Wie schaffen Sie es – besonders als überwiegend Einzelverantwortliche –, solch ein dichtes, vielfältiges Programm zu realisieren? Was bedeutet für Sie persönlich dieses 25-jährige Jubiläum – Rückblick, Motivationsquelle, oder Impuls für Neues?
Durch Begeisterung, Interesse, Leidenschaft, das Bedürfnis, relevante Inhalte und herausragende Qualität zu vermitteln, Augen und Ohren zu öffnen, und damit einen Beitrag zu leisten für die Gesellschaft, Entwicklung der Kunst und Aufrechterhaltung des Stellenwertes von Graz als einstmaliges Zentrum der Avantgarde in Österreich. „open music“ ist dabei nur der kleinere Bestandteil meiner Arbeit. Der Löwenanteil meiner Energie und Zeit fließt ja seit Ende 2007 in impuls.cc mit seinen Akademien und Festivals zeitgenössischer Musik, Kompositionswettbewerben und Projekten wie Text im Klang oder impuls MinutenKonzerte.
Welche Ideen haben Sie für die Zukunft von „open music“?
Ich liebe Kontinuität, Addition, natürliche Entwicklung und Kairos, den günstigen Augenblick.
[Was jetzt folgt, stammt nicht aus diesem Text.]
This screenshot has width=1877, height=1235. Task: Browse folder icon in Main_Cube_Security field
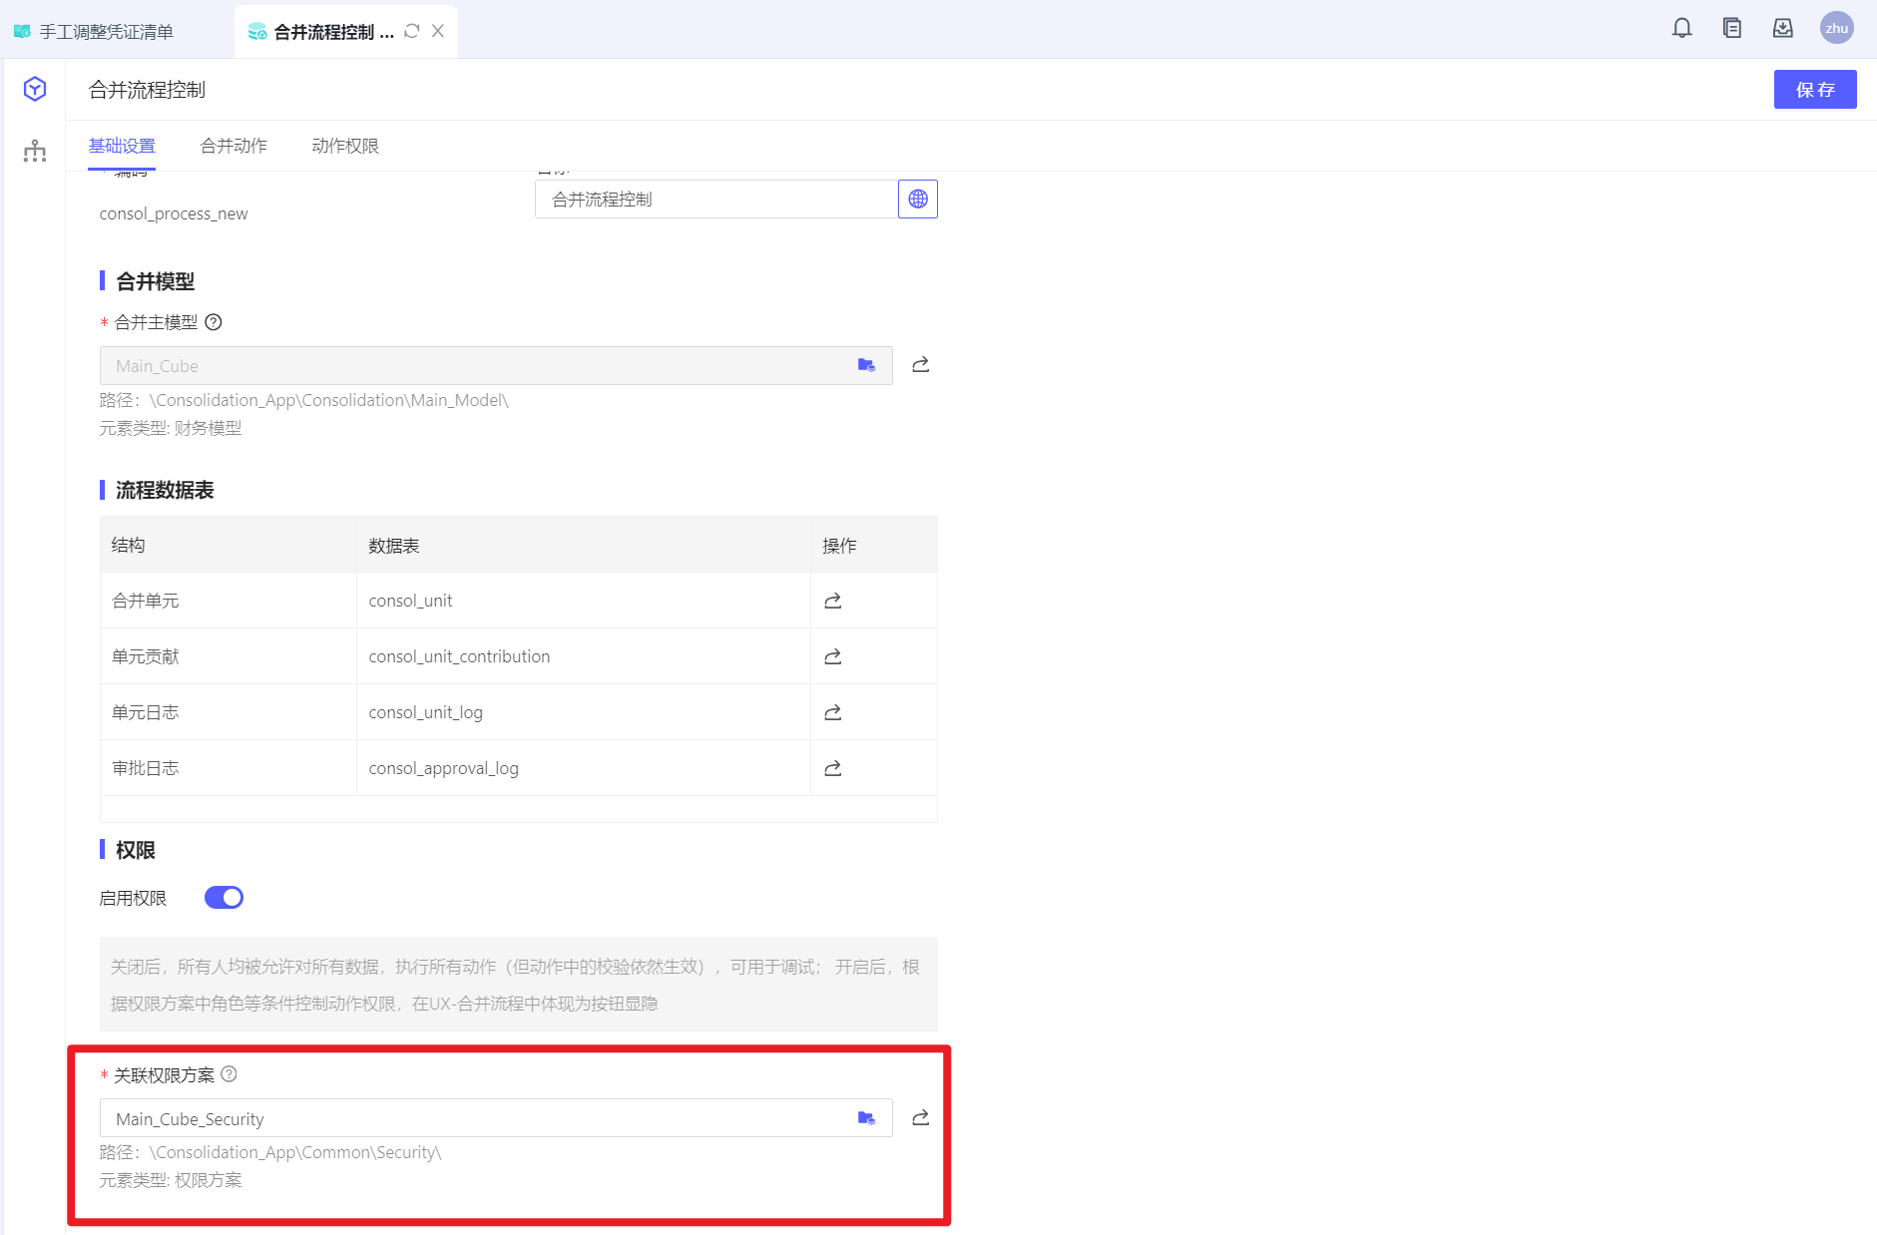click(866, 1118)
Digitales und Interdisziplinäres sind seit Jahren im Programm präsent, einer Verstärkung bedarf es dabei also nicht zwanghaft. Netzwerke und Kooperationen ergeben sich immer wieder aus gutem Grund. Die neuen Ideen und die Zukunft kann man dann wohl am besten durch einen Blick auf www.openmusic.at und vor allem auch ein Erleben vor Ort erfahren.
Was bedeutet „open music“ für Sie persönlich – in künstlerischer, kultureller, vielleicht auch gesellschaftlicher Hinsicht – und welchen Einfluss hoffen Sie mit dieser Reihe auf die steirische Musiklandschaft zu haben?
„open music“ ist schon per se eine „Ansage“. Steht für „open ears“, Öffnung, Offenheit auch vorerst Neuem, Anderem, vielleicht auch Fremdem gegenüber. Gleichzeitig braucht Offenheit und Öffnung aber auch eine Basis, einen Standpunkt, Überprüfung, Abwägung, Reflexion, Auseinandersetzung und Einsatzbereitschaft. „open music“ ist damit das Gegenteil von „anything goes“, es vertritt einen Wert, eine Haltung, bringt Differenzierungsfähigkeit, Genauigkeit, hohe Kompetenz und Qualität ins Spiel – für mich eine ungemeine Bereicherung und Notwendigkeit auch in außermusikalischen Belangen.